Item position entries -
******************************

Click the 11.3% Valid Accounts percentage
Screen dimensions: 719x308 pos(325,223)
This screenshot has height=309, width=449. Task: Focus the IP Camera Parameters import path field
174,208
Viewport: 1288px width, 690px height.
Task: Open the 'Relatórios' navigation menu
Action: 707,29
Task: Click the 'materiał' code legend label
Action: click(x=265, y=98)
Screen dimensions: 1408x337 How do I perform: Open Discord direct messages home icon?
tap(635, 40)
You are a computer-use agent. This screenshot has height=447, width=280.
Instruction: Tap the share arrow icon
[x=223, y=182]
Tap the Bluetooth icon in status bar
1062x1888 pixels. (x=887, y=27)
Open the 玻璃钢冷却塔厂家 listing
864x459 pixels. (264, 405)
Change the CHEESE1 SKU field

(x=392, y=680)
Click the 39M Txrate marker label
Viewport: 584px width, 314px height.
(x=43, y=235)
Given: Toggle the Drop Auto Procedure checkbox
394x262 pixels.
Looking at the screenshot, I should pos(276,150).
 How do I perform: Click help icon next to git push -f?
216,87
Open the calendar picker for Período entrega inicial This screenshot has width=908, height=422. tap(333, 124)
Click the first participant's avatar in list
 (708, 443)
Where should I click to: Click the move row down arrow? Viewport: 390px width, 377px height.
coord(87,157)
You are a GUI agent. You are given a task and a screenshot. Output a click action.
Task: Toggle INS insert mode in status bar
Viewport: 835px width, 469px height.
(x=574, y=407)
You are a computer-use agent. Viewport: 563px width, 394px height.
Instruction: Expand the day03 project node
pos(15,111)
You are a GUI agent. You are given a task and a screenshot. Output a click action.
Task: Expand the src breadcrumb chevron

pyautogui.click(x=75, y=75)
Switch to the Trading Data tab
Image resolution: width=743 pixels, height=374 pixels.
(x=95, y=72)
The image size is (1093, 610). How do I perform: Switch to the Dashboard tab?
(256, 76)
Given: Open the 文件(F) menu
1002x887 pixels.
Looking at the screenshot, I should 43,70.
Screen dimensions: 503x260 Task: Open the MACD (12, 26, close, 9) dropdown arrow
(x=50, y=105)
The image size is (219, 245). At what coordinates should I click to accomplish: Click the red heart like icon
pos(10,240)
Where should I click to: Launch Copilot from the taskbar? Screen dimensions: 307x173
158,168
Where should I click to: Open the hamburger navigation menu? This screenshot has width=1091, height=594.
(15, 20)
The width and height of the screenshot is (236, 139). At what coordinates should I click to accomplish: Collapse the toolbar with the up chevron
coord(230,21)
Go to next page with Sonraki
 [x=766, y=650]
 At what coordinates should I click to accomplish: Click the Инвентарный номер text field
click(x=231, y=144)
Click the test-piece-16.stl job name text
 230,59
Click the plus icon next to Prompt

******************************

Aim of the exercise -
Retype the records from the line containing "Given: Toggle the" through the end of the records, including both ends.

Task result -
Given: Toggle the Drop Auto Procedure checkbox
394x262 pixels.
Looking at the screenshot, I should pos(276,150).
 How do I perform: Click help icon next to git push -f?
216,87
Open the calendar picker for Período entrega inicial This screenshot has width=908, height=422. tap(333, 124)
Click the first participant's avatar in list
 (708, 443)
Where should I click to: Click the move row down arrow? Viewport: 390px width, 377px height.
coord(87,157)
You are a GUI agent. You are given a task and a screenshot. Output a click action.
Task: Toggle INS insert mode in status bar
Viewport: 835px width, 469px height.
(x=574, y=407)
You are a computer-use agent. Viewport: 563px width, 394px height.
Instruction: Expand the day03 project node
pos(15,111)
You are a GUI agent. You are given a task and a screenshot. Output a click action.
Task: Expand the src breadcrumb chevron

pyautogui.click(x=75, y=75)
Switch to the Trading Data tab
Image resolution: width=743 pixels, height=374 pixels.
(x=95, y=72)
The image size is (1093, 610). How do I perform: Switch to the Dashboard tab?
(256, 76)
Given: Open the 文件(F) menu
1002x887 pixels.
Looking at the screenshot, I should 43,70.
Screen dimensions: 503x260 Task: Open the MACD (12, 26, close, 9) dropdown arrow
(x=50, y=105)
The image size is (219, 245). At what coordinates should I click to accomplish: Click the red heart like icon
pos(10,240)
Where should I click to: Launch Copilot from the taskbar? Screen dimensions: 307x173
158,168
Where should I click to: Open the hamburger navigation menu? This screenshot has width=1091, height=594.
(15, 20)
The width and height of the screenshot is (236, 139). At what coordinates should I click to accomplish: Collapse the toolbar with the up chevron
coord(230,21)
Go to next page with Sonraki
 [x=766, y=650]
 At what coordinates should I click to accomplish: Click the Инвентарный номер text field
click(x=231, y=144)
Click the test-piece-16.stl job name text
 230,59
Click the plus icon next to Prompt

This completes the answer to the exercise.